Когда они продолжили путь и снова оказались на заднем краю телеги, и Талик, и Шенне почувствовали облегчение. Баклай был забавным, как им казалось, мужчиной, но все же, когда он был скрыт от них за горой мешков, они ощущали себя намного уютней.

– Ты глянь на этот холм, – указала вдаль Шенне, – такой он интересный, словно в дымке.

Рыже-зеленые холмы вдалеке были единственным, что существенно отличало местный пейзаж от калахасского.

– Не очень хорошо его мне видно. – Сквозь два слоя кружащих вокруг них розовых «змеек» Талик попытался рассмотреть указанную девушкой горку. – Мешают наши вихри разглядеть.

– М-м… Настолько плохо?

– Почти как раньше, ненамного хуже… вчера добавилось лишь несколько витков. Но главное, что я тебя отлично вижу!

Он повернул к ней лицо и потянулся губами, желая поцеловать ее в щеку, но девушка успела подставить ему свои.

– И все ж нехорошо. – Шенне прервала их непродолжительный поцелуй. – Скажи, Талик, а надо ли нам столько?

– Тех листиков души?

– Ага! Ведь если посудить, то нам не надо много.

– Пожалуй, так, достаточно уже, – неуверенно согласился с ней юноша.

– И те, что от Гахтага, мы могли б не брать. Ну, разве нет? Серпа и чешуи, и когтя хватило б нам. Ведь так?

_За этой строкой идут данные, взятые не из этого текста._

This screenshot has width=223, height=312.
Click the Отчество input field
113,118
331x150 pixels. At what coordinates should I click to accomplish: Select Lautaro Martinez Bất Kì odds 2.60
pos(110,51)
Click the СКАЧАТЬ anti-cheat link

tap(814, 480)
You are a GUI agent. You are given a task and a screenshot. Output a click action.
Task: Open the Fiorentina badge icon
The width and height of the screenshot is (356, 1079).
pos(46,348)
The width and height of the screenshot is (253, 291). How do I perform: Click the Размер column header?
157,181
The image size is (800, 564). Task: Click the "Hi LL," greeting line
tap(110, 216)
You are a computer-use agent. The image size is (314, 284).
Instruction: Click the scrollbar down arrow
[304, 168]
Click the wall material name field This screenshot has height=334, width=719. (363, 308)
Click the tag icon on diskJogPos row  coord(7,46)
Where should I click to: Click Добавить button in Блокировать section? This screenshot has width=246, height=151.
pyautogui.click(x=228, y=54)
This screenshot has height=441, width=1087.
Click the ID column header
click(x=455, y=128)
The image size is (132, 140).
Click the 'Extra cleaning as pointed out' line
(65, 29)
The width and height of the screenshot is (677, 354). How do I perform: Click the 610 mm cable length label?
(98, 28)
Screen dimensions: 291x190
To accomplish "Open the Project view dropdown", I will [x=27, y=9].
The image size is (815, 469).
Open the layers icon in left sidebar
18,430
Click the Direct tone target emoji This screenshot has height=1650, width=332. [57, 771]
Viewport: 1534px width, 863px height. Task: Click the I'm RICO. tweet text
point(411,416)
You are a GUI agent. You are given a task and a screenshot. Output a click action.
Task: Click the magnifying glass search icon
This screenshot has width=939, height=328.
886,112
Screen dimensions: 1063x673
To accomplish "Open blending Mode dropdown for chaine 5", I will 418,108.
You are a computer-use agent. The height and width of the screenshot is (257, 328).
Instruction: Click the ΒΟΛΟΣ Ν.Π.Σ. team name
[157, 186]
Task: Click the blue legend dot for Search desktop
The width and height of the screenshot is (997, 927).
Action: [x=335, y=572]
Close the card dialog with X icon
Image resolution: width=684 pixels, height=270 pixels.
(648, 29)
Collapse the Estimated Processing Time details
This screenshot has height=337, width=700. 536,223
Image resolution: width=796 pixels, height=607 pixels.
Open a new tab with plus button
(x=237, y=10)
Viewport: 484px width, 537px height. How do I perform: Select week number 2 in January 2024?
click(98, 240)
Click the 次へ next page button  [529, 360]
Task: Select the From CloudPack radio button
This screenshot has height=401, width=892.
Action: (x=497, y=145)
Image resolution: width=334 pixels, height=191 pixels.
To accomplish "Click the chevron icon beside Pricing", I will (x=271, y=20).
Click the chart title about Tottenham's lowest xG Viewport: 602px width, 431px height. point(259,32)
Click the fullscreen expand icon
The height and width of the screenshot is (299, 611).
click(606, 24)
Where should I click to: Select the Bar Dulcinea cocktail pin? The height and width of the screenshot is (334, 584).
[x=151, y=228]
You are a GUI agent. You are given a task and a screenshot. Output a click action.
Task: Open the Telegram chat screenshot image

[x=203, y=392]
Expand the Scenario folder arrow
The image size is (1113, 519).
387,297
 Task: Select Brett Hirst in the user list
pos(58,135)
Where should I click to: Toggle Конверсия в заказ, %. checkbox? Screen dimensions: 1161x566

– Ну да, хватило б, – подумав, вновь согласился Талик. Большой необходимости в двух боевых дарах Яра Гахтага у них действительно не было. – Поторопился я.

– Не я, а мы. Ведь я могла вмешаться тоже.

– Могла, но поздно ведь теперь.

– Давай не будем больше их таскать? Как ты считаешь?

– Можно. Но если будет очень ценный дар – обсудим.

– Да будет так.

– Да будет так.

Ночевать остановились в небольшой роще, неподалеку от придорожного столба. Хоть груз их и был укрыт уложенными внахлест дощечками, Баклай настаивал, что во время дождя следует прятать его в лесу, дабы мешки с солью и зерном не промокли. И поскольку дождь мог нагрянуть и ночью, то и повозку им приходилось укрывать под деревьями заранее.

Спать с подачи Баклая договорились по очереди. Не столько из-за незнакомцев или разбойников, сколько из-за дикого зверья, еще не привыкшего бояться людей. В обычной ситуации даже медведь или тигр не представлял для человека угрозы: одним лишь дар-буганом зверю можно было снести половину морды. Опасности таились ночью, когда хищник мог подкрасться незаметно.

Когда их провожатый спал, Талик с Шенне, прячась за повозкой и время от времени прислушиваясь к храпу Баклая, могли без страха экспериментировать с дарами Гахтага, а также предаваться безобидным, которые в случае чего не столь жалко прерывать, любовным шалостям.

С шалостями, если не считать сонного поутру состояния, у них выходило неплохо, а вот с дарами Гахтага – ожидаемо неважно. Новые листики еще не приучились их слушаться, а потому страдали и цвет, и форма, и скорость призыва.

Примерно так прошли следующие десять дней – монотонная дорога, разговоры, один привал посередине дня, сон по очереди во время ночевки. Когда собирался дождь, они укрывались в ближайшем лесу, а если он только накрапывал, ограничивались свежими ветками, которыми закрывали со всех сторон повозку, и продолжали двигаться дальше.

За это время лишь один день выдался у них особенным. Добравшись до очередного путевого столба, они уперлись в узкий приток реки с разрушенным мостом через него. Перекрытия нехитрой конструкции, судя по всему, сгнили и рухнули под нагрузкой. Как пересекли реку шедшие несколькими днями ранее торговцы, оставалось лишь догадываться. Вероятно, ушли в обход или прошли до того, как мост рухнул.

Талик предлагал перетащить повозку небесной силой, а лошадей перевести вброд, выбрав участок реки помельче. Но Баклаю идея не понравилась, и он распорядился восстанавливать мост.